2. Continue simulation and save VCF files at specified intervals (100 generations each)

for additional_generations in range(100, 1001, 100):
ts = msprime.sim_ancestry(
{"Panthera_tigris_tigris_A": 25},
ploidy=2,
demography=demography,
sequence_length=122500000,
recombination_rate=1e-8,
end_time=current_generation + additional_generations
)
tsm = msprime.sim_mutations(ts, rate=0.35e-8)

vcf_file_path = os.path.join(output_dir, f"Tiger_gen_{current_generation + additional_generations}.vcf")
with open(vcf_file_path, "w") as vcf_file:
    tsm.write_vcf(vcf_file, individual_names=ind_names)

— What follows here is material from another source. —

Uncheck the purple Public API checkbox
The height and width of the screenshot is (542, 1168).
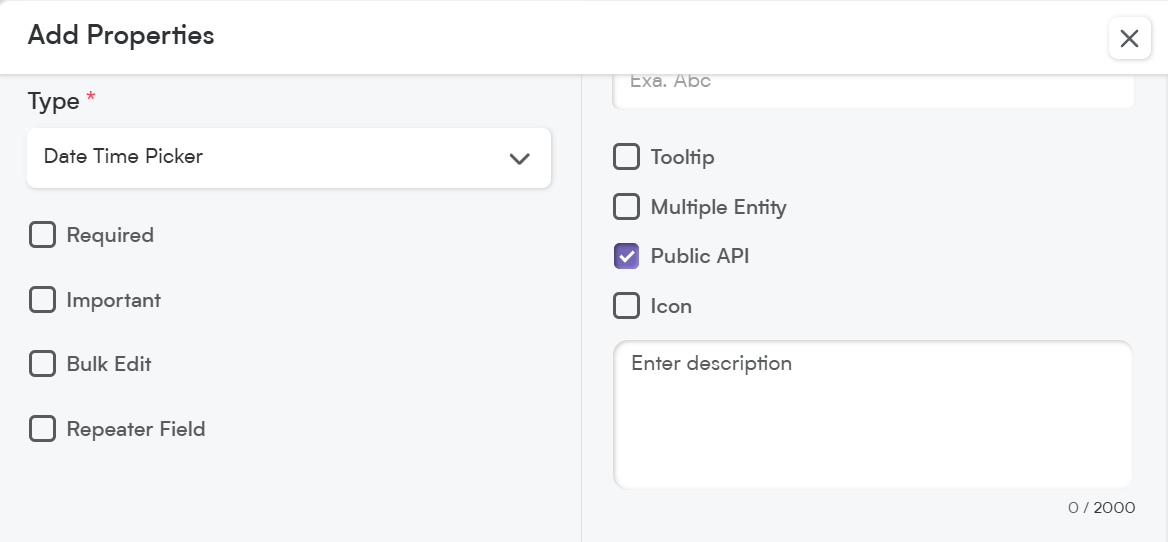(626, 256)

3. Filter VCF files using vcftools and save them to the new filtered directory

for filename in os.listdir(output_dir):
if filename.endswith(".vcf"):
input_vcf = os.path.join(output_dir, filename)
output_vcf = os.path.join(filtered_output_dir, f"filtered_{os.path.splitext(filename)[0]}")
# Run vcftools to filter VCF files
subprocess.run([
"vcftools", "--vcf", input_vcf,
"--max-alleles", "2",
"--recode", "--out", output_vcf
])

I appreciate your help.

[petrelharp]

I have good and bad news. The good news is that I don't think there's anything wrong with your code (but I haven't carefully checked). The bad news is that you're not getting heterozygosity of 0.5 because it is extremely unlikely to happen - you could simulate for the lifetime of the universe and it still wouldn't happen. For heterozygosity (of segregating sites, as defined here) to equal 0.5, you'd need every variant to be at frequency exactly 0.5. The chance of any one variant being close to 0.5 is already small, but since you're simulating a long genome, there's lots of variants, and the chance that all the variants are even above 0.01 is vanishingly small.

So - my suggestion is to readjust your goal? Best of luck.

I'll close this, but please re-open if I've misinterpreted your post. Happy simulating!